Besides being cute and cuddly in an uncoventional way, Yoda, the Grand Master of the Jedi Order, has words of wisdom for everyone, even us writers. Famously, he told a struggling Luke Skywalker:
“Do. Or do not. There is no try.”
Writers trying to get published should heed these words. Print them out, write them in your bullet journal, slap them on the edge of your computer screen on a sticky note. If you can see the wisdom behind the obvious in Yoda’s short admonition, you’ll be so much closer to writing success.
Because “trying” is a nebulous non-action that exists somewhere between doing and not doing, just like Yoda said. A post by Michael Hyatt referenced famous inspirational coach Tony Robbins asking a woman to “try and pick up a chair.” Every time she picked up the chair, he told her she was wrong; she was picking up the chair, not trying to pick up the chair. In a rebuttal to Hyatt, author Marcy Kennedy says that’s all wrong: sometimes all you can do is try. Her reasoning is that some things are beyond your capabilities. One of the examples she uses is this:
I’m 5-foot-2, and I’m strong for my size. But if you placed a 1,000-pound chair in front of me and told me to lift it, I couldn’t do it. I am physically incapable of lifting something that size alone.
This is true. I couldn’t lift a 1,000 pound chair, either. But knowing this, I wouldn’t bother trying. Yoda’s point is that you’re either all in or you’re wasting your time. He’s telling you to be bold, be clear, and be confident. Don’t hide behind the smarmy comforts of “try” because it will get you nowhere, just like Marcy if she tries to pick up the 1,000 pound chair.
Are you trying to get published or are you getting published? Trying to write or writing? It doesn’t matter if you haven’t reached your goal yet, you’re in the process of getting there. Every page of your manuscript takes you one step closer. Every submission to a publishing house, agent, or writing contest is taking you nearer to that goal. You’re not trying, you’re doing.

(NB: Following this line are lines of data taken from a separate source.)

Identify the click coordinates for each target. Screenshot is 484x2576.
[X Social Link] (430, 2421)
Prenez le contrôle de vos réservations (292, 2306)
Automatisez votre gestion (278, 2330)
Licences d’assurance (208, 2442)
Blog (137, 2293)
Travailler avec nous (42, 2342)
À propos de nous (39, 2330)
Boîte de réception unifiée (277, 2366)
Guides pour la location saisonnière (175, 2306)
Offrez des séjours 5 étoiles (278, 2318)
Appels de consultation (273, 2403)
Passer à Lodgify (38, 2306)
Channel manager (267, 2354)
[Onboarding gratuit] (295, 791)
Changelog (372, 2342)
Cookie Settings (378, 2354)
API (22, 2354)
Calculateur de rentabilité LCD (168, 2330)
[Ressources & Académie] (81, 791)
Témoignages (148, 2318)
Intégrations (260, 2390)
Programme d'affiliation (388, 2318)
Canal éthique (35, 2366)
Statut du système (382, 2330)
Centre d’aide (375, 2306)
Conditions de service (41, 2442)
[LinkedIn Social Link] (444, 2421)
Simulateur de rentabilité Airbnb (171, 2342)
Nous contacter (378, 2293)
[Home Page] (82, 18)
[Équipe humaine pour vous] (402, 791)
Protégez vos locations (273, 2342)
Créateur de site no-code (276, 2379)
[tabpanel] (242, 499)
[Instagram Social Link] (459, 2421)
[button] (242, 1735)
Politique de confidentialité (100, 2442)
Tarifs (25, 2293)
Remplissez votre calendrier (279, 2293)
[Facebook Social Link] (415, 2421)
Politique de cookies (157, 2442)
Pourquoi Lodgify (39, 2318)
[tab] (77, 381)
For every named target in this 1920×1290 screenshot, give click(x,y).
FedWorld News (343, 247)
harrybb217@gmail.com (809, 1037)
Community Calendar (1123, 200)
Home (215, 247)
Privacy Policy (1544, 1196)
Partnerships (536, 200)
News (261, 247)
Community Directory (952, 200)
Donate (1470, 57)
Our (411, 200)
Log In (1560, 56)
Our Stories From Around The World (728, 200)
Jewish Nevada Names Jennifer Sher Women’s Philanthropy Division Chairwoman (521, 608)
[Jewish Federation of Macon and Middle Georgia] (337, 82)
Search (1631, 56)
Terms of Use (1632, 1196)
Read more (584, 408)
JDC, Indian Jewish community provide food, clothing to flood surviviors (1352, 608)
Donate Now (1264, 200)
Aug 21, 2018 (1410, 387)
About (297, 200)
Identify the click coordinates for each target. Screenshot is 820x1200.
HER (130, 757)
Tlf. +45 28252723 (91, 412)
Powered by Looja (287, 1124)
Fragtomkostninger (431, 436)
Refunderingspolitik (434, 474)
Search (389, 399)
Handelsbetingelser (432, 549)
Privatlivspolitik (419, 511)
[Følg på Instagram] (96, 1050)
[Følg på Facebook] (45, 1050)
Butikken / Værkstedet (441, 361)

Trying is a word that promotes weakness.
Anyone who’s ever made a request of a friend or coworker and gotten the answer, “I’ll try,” knows what I’m talking about. More often than not, those two words are a polite way of saying, “No.” Don’t say ‘no’ to your writing career! Say ‘yes’ with actions that take you closer to the prize. Don’t worry about magnitude: You’re getting there if you’re taking any steps in the right direction. Even rejections are moving you closer to your goal.
Remove the word ‘try’ from your vocabulary and see what happens. Chances are, you say it a lot more than you think you do. When you use it, that word is sending a message to your subconscious that you’re not succeeding. After all, you’re ‘trying.’ It’s like driving in down the middle line of a two-lane road. If you move to the right, you’re okay. Move to the left; still okay. Drive in the middle? The next vehicle will mow you down. And that ultimately means you’re going nowhere fast.
Every writer knows the power of language. Use the language that will move you, not keep you in limbo. Don’t derail your writing career before it’s begun. Write. Get published. Start now.